Wir als Evangelische Jugend Fichtelgebirge verurteilen die Abschiebung der Familie Jamalov aus Selb.

Wir haben sie als gut integrierte, offene und interessierte Menschen wahrgenommen. Die 10-jährige Tochter Ayan besuchte mehrmals Veranstaltungen der Evangelischen Jugend im Fichtelgebirge, darunter Freizeiten und den Kinderzirkus. Wir erlebten sie als lebensfrohes und aufgewecktes Mädchen, das sehr gut Deutsch sprach und in ein soziales Netzwerk eingebunden schien. Auch der Rest der Familie blieb uns als tolerant und aufgeschlossen in Erinnerung.

Umso bedauerlicher finden wir, dass diese Familie aus dem Schlaf gerissen und abgeschoben wurde. Wir können nicht nachvollziehen, warum ihnen das Aufenthaltsrecht entzogen wurde und der Staat seine Gewalt mitten in der Nacht gegen kleine Kinder richtete. Wir sehen hier eine deutliche Verletzung der Menschenwürde.
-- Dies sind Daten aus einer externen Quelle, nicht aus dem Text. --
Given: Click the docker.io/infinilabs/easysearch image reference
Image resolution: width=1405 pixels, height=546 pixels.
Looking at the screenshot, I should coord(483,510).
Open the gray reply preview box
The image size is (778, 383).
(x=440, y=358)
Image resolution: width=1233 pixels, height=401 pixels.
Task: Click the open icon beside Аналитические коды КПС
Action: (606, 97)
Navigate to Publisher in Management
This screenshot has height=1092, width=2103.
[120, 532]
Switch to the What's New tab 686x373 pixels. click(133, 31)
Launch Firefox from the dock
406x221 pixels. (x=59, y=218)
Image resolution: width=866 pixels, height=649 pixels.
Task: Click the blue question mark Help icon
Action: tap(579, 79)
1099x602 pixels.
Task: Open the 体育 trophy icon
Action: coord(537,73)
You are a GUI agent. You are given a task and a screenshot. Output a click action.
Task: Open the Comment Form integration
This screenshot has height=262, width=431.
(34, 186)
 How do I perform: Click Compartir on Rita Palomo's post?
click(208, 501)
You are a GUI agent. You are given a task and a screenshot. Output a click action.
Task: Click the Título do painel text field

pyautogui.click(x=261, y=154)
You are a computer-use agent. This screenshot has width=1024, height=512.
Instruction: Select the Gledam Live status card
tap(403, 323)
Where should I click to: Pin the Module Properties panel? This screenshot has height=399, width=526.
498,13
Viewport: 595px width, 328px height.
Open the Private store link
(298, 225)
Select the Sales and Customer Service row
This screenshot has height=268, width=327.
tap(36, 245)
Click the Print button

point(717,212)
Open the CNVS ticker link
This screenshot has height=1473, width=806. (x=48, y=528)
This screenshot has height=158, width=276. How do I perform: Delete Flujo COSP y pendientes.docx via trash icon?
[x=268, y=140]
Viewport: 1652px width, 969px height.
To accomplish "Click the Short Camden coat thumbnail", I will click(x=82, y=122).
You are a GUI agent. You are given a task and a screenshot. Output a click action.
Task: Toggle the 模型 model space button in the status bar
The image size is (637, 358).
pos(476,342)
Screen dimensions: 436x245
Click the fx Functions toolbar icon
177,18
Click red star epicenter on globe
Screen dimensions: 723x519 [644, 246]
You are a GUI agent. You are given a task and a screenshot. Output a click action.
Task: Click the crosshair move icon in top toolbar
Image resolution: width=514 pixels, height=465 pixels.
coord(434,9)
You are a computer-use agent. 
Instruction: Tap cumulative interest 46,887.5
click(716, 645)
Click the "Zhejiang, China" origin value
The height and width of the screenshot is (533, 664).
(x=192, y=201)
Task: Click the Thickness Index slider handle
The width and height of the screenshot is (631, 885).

Wir sind uns bewusst und weisen darauf hin, wie wichtig es für Kinder und Jugendliche ist, in einem gesicherten sozialen Umfeld aufzuwachsen. Dieses Umfeld wurde durch die Abschiebung zerstört. Wir selber können uns nicht vorstellen, kurz vor dem Schulabschluss bzw. dem Übertritt zu stehen und in einer Nacht alles zu verlieren: Schule, Freunde, Heimat.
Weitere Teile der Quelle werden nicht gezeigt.